To paraphrase an old automobile advertising campaign, “This is not your father’s Fed.” Since the financial crisis, the Federal Reserve has morphed into a government institution whose unconventional activities and vastly expanded powers would hardly be recognized by those who drafted the original act.
Regrettably, commensurate transparency and accountability have not followed. Since the financial meltdown of 2008, the Fed has carried out unprecedented rounds of asset purchases known as Quantitative Easing, its balance sheet has swollen to almost $5 trillion -- equal to one-fourth of the U.S. economy -- and almost five times its pre-crisis level.
We’ve had almost seven years of near-zero interest rates and the Fed’s so-called “forward guidance” provides almost no guidance to investors on when rates might finally be normalized. This ongoing uncertainty is a significant cause of businesses hoarding cash and postponing capital investments, and community banks conserving capital and reducing lending.
Adding to the economic uncertainty is the Dodd-Frank Act granting the Fed sweeping new regulatory powers that directly intervene in the operations of the largest financial institutions. This is totally separate and apart from its monetary policy responsibilities. The Fed now stands at the center of Dodd-Frank’s codification of “too big to fail.” With respect to these firms, the Fed is authorized to impose heightened prudential standards including capital and liquidity requirements, risk management requirements, resolution planning, credit exposure report requirements and concentration limits. The Fed is even authorized to, on a vague finding, that if a financial institution poses a grave threat to financial stability, that they can actually break up the firm.
In other words, the Fed can now literally occupy the board rooms of the largest financial institutions in America and influence how they deploy capital.
The Fed’s monetary policy must be made clear and credible and its regulatory activities must comport with the rule of law and bear public scrutiny. To accomplish this, the Fed Oversight and Reform and Modernization Act (FORM Act), authored by Congressman Huizenga should be enacted into law. Reform, accountability, and transparency on one hand; and independence and conduct of monetary policy on the other are not mutually exclusive concepts.

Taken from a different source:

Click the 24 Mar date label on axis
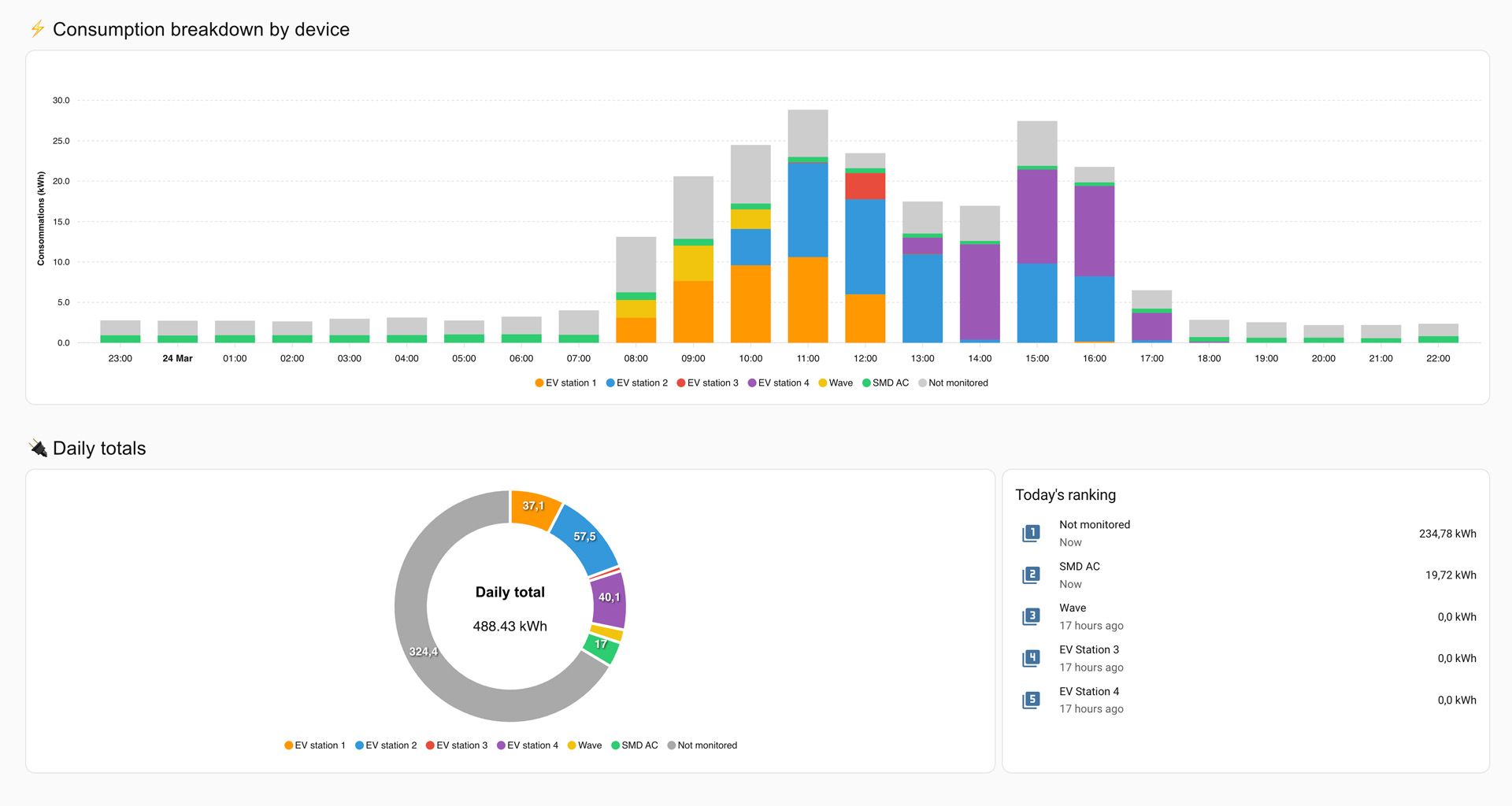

The main reforms of the FORM Act are as follows. On monetary policy, the Fed must publish and explain with specificity the strategy it is following. The FORM Act allows the Fed to choose any monetary policy, strategy or rule it prefers and it has the power to amend or depart from that rule whenever the Fed decides economic circumstances so warrant. Whether the Fed chooses to conduct monetary policy based upon the Taylor Rule, developed by Stanford economist John Taylor, or whether they choose to conduct monetary policy based on a rousing game of rock, paper, scissors, or any other rule or method, the Fed will retain the unfettered discretion to do so. The FORM Act simply requires the Fed to report and explain its rule and its deviations from a standard benchmark to the rest of us. Economic history clearly shows that when the Fed employs a more predicable rules-based monetary policy, more positive economic results will occur.

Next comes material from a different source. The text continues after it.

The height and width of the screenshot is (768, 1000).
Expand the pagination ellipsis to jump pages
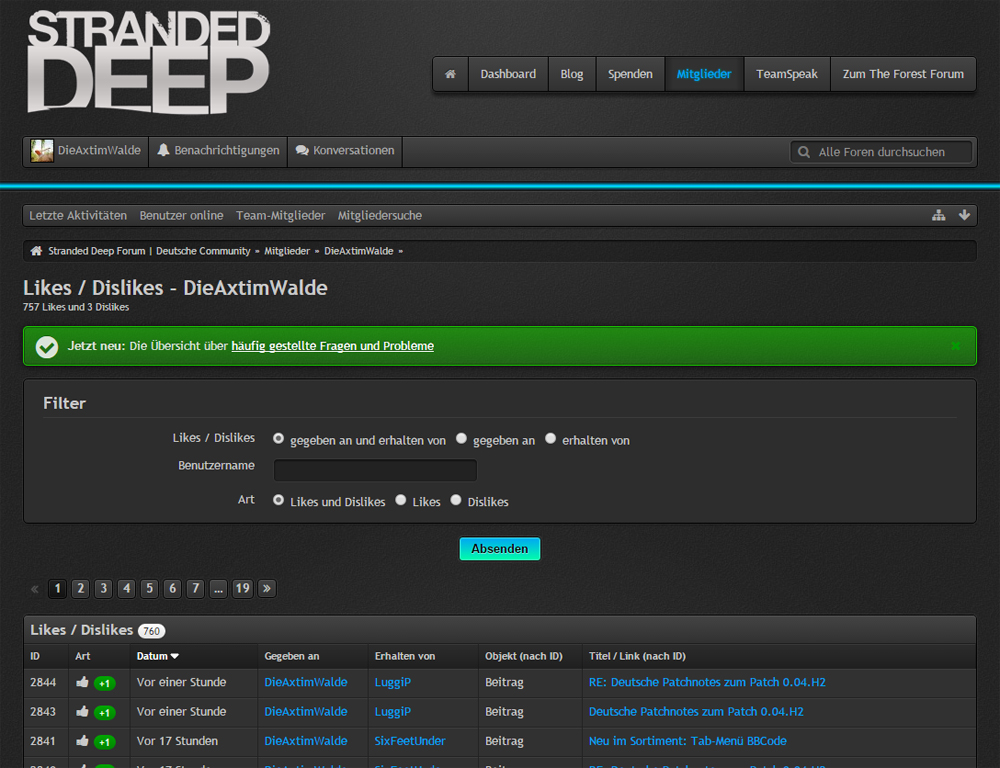click(219, 589)
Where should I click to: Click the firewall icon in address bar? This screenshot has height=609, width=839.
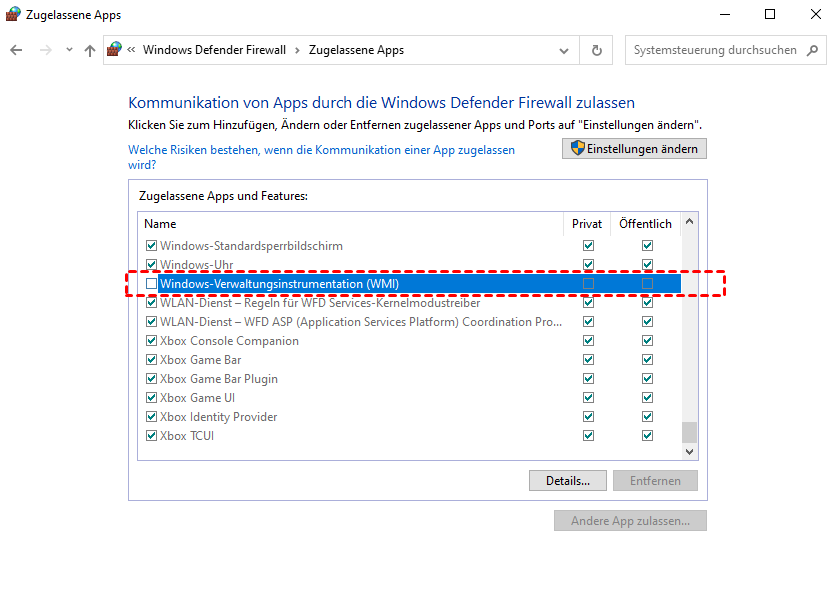point(115,50)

Some have opined that such a provision will compromise the Fed’s monetary policy independence; it does not. The Fed again will retain unfettered discretion in the exercise of monetary policy. Given that members of the Fed Board of Governors enjoy 14-year terms, second only to lifetime judicial appointments and the Fed’s budget is independent of Congressional appropriations it is almost inconceivable that Congress can impose upon the Fed’s monetary policy independence.
On regulatory policy, the FORM Act compels the Fed to conduct cost benefit analysis for all its regulations. This is also known as common sense. Under Dodd-Frank, the Fed is directed to publish upwards of 60 new regulations, some in conjunction with other agencies, where the cost benefit analysis is not required. The Fed’s failure to carry out these studies results in excessive regulatory burdens on our small banks and businesses which harms the economy.

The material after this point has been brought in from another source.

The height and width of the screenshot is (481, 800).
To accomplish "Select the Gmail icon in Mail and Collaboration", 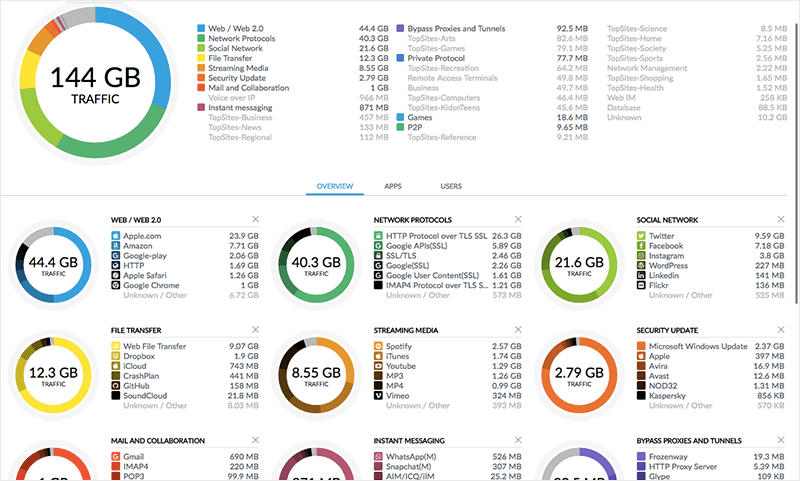I will pos(116,457).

Furthermore, under the FORM Act, the fed will be required to issue formal regulations after providing for notice and comment for Dodd-Frank stress tests scenarios and to disclose resubmitted stress tests. The Fed’s authority to stress tests to direct operations of financial institutions it deems systemically important puts government bureaucrats in the position of essentially dictating business models and operational objectives of private businesses. Yet the Fed’s implementation of stress testing is marred by a lack of transparency and a total disregard for the rule of law. Given the secrecy surrounding the stress tests, it is difficult for Congress and the public to assess either the effectiveness of the Fed’s regulatory oversight or the integrity of their findings.
Again, under Dodd-Frank, vast powers have been expanded of the Fed. The Fed is not using a transparent monetary policy. So because of this greater transparency, greater accountability is is necessary. Otherwise, we may soon awake to discover our central bankers have morphed into our central planners.